Objective: Copy out every line of the data below verbatim, leaving the pictures out.

Listed entries:
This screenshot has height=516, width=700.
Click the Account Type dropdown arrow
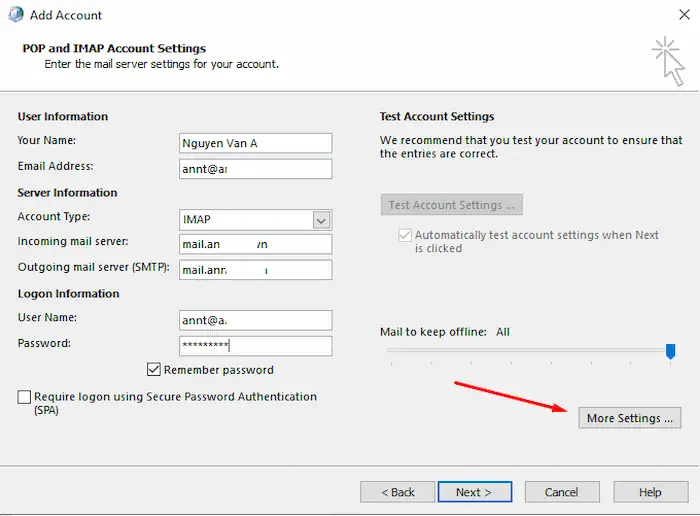coord(321,219)
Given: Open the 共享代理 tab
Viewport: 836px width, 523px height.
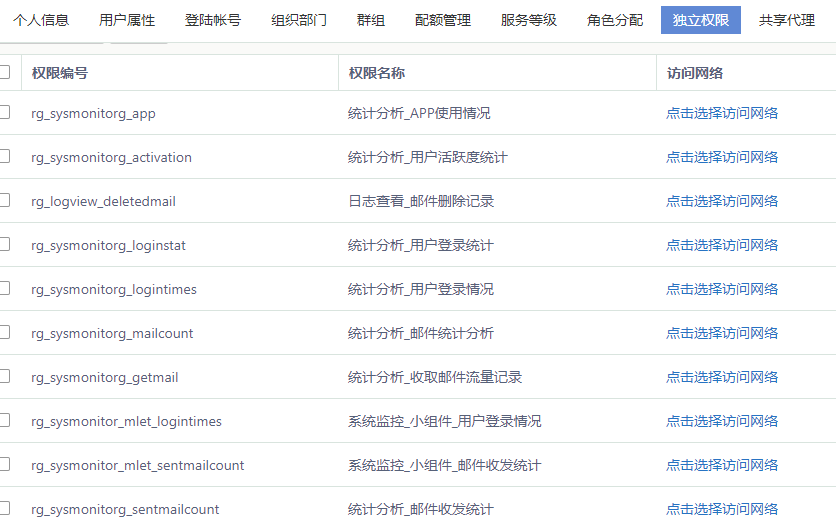Looking at the screenshot, I should pos(787,20).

Written answer:
This screenshot has height=516, width=700.
Click the Account Type dropdown arrow
coord(321,219)
Given: Open the 共享代理 tab
Viewport: 836px width, 523px height.
Looking at the screenshot, I should pos(787,20).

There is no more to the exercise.